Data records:
>>>>

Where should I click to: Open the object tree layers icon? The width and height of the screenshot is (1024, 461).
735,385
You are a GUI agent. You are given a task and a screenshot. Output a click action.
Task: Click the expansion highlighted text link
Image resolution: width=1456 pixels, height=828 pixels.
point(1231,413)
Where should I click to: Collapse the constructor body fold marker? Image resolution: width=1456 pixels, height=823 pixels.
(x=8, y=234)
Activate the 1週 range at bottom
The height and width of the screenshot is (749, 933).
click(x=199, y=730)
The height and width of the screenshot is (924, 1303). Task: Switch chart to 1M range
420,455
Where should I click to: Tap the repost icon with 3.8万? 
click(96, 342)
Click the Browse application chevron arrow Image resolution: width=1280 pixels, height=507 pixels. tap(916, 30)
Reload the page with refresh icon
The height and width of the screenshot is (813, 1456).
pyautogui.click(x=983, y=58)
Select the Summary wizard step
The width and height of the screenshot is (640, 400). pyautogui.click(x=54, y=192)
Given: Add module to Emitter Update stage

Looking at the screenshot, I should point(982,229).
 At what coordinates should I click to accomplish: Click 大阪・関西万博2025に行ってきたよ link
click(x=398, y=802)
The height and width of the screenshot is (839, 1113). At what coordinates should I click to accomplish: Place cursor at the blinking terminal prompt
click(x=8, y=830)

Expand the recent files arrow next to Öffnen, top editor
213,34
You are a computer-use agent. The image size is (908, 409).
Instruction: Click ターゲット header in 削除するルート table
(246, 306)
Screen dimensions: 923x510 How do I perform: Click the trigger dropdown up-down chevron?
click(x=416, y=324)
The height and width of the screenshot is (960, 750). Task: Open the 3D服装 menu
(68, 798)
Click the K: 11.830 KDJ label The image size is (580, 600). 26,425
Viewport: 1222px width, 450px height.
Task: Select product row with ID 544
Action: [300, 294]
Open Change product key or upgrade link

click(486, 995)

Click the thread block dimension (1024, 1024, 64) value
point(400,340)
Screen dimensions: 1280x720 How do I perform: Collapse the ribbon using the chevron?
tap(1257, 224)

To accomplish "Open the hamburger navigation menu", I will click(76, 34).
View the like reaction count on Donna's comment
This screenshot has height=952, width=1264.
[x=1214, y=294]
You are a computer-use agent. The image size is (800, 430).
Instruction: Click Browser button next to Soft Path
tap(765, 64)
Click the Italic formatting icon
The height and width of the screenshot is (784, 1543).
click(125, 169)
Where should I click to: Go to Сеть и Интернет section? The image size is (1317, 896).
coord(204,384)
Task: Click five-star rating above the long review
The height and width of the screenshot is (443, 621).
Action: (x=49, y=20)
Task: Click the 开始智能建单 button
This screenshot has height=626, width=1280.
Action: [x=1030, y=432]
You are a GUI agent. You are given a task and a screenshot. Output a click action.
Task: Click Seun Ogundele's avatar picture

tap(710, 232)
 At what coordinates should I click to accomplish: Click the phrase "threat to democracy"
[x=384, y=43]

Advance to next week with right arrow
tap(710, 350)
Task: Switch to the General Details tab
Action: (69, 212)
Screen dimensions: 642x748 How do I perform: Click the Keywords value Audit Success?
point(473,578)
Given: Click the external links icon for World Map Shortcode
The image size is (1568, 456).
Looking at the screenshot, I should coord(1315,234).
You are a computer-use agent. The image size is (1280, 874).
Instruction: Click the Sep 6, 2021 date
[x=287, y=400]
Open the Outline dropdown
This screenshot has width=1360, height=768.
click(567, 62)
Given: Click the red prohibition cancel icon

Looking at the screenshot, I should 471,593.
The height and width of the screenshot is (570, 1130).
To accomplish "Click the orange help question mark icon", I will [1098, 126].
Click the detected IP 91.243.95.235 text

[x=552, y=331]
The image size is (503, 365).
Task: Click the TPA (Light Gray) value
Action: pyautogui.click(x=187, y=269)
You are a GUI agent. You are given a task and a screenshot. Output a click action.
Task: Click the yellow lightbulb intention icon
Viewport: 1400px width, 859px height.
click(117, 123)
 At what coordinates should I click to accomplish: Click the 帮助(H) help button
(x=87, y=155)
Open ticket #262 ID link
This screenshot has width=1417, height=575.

<<<<

§ **WORK INSTRUCTIONS**: All that is required is the number of lines in the data above that contain the word "computer".

§ **ANSWER TO THIS PROBLEM**: 3